**Extracted text:**
#####

Q&A with Anna E. Collins

Q: Love at First Spite is your debut novel. Tell us about your journey to get here.

A: I started writing full-length fiction twelve years ago when my kids were little as an escape from the eating/sleeping/changing diapers rut. Initially, it was just a fun experiment, but my perception of my writing as merely a hobby really transformed when I got into PitchWars in 2017. It was a sort of recognition that I had something worth cultivating, and it also introduced that most crucial aspect of a writer’s life – the writing community. I learned so much from that – about the writing and editing process, about querying, about persistence, and about the importance of not going at it alone. I didn’t sign with my agent (Kimberley Cameron of Kimberley Cameron & Associates) through PitchWars though, but from a cold query about six months later. 

At that point I was writing exclusively women’s fiction. We went on sub with the book that Kimberley signed me on in 2018 and then with another one in 2019, and for a long time nothing happened. We had lots of rejections – polite and complimentary ones, yes, but still rejections. I think this is something authors don’t often talk about, but it happens to most of us. You have to develop a thick skin and always write the next thing.

#####

**Brief:**
Repeat the passage of the interview that opens with "At that point" and ends with "the next thing.", word for word. The material that comes after the interview is separate from it.

#####

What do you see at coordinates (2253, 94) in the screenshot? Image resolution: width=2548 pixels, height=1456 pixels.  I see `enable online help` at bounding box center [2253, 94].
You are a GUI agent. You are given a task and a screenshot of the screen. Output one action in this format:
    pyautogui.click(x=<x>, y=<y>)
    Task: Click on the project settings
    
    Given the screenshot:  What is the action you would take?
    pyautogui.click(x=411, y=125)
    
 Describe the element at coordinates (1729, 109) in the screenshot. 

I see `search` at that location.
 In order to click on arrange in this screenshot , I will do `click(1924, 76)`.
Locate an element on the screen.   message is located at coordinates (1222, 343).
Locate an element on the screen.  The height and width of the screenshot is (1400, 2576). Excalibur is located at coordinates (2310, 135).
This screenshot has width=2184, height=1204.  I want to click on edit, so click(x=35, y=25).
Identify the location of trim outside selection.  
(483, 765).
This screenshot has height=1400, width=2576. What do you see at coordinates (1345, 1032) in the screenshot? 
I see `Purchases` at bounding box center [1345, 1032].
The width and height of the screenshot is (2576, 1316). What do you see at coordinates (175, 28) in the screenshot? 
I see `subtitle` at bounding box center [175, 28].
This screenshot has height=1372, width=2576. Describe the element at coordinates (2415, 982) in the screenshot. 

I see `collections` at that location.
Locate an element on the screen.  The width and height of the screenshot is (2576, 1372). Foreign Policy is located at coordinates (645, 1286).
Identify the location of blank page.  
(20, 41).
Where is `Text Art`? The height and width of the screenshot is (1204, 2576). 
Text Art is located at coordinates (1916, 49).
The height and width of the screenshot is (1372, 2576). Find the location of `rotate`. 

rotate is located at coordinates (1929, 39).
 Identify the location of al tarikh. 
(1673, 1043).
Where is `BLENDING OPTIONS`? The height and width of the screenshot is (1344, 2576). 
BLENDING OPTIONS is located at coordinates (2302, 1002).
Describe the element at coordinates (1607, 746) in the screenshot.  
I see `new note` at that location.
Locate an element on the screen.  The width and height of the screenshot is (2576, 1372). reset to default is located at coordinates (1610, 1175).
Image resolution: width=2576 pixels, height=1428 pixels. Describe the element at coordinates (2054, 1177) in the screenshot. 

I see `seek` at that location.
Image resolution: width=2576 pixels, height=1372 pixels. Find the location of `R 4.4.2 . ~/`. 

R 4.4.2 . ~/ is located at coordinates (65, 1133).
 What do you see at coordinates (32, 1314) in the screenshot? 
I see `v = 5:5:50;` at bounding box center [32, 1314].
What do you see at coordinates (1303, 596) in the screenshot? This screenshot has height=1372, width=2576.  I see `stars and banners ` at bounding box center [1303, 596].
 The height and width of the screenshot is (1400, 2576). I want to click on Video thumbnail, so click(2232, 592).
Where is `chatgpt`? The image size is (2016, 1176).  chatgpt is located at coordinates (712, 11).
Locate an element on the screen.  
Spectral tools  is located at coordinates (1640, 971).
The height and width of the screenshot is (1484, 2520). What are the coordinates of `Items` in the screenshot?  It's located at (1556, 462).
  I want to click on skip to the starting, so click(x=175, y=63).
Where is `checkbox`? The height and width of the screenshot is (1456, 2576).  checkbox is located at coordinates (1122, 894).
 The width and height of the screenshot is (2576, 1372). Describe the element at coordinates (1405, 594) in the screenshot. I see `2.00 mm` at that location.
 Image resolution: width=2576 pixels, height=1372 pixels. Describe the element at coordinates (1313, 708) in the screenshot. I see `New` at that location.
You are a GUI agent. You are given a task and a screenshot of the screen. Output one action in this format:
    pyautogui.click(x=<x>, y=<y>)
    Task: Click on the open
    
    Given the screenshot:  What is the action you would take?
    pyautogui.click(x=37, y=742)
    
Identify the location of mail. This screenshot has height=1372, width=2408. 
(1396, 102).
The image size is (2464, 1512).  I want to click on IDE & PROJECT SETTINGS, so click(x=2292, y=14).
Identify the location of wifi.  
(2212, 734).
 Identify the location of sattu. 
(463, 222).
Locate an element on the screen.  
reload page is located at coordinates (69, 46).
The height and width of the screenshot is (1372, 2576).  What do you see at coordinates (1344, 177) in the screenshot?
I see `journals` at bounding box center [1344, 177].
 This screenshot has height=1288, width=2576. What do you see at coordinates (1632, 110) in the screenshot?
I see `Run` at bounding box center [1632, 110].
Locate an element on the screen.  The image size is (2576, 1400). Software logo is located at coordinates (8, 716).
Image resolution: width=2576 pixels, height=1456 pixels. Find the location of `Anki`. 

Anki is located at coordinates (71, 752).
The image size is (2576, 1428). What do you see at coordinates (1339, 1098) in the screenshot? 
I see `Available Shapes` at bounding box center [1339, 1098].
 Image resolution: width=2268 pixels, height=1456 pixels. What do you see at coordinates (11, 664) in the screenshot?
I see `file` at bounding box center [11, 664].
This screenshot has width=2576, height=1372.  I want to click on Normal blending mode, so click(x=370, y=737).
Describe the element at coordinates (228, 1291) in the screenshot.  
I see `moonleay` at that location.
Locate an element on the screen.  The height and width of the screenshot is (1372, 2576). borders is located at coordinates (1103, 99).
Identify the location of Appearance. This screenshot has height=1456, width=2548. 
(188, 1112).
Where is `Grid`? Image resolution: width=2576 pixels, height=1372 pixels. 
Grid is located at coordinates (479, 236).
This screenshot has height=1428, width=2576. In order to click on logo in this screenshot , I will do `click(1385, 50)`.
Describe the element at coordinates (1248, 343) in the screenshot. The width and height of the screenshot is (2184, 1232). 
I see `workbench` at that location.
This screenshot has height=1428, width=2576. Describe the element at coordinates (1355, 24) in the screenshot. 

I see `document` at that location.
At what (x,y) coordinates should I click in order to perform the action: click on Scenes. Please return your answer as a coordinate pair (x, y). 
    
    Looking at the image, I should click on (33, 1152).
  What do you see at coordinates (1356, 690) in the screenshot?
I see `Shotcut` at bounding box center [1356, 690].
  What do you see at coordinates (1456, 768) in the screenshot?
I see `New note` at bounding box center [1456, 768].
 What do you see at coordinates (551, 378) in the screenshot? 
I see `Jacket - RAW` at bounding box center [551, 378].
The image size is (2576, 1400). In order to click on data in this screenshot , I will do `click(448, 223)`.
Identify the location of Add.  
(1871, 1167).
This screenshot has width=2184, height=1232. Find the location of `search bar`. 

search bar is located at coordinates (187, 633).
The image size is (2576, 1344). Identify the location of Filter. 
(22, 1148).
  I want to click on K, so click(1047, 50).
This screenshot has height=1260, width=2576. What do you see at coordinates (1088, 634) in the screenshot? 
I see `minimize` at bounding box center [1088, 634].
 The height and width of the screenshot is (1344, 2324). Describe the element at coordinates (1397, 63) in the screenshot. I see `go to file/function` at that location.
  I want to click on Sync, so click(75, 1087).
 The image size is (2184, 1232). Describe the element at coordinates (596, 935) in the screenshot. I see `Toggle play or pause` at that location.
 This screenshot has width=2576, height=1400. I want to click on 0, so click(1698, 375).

#####

**Result of the exercise:**
At that point I was writing exclusively women’s fiction. We went on sub with the book that Kimberley signed me on in 2018 and then with another one in 2019, and for a long time nothing happened. We had lots of rejections – polite and complimentary ones, yes, but still rejections. I think this is something authors don’t often talk about, but it happens to most of us. You have to develop a thick skin and always write the next thing.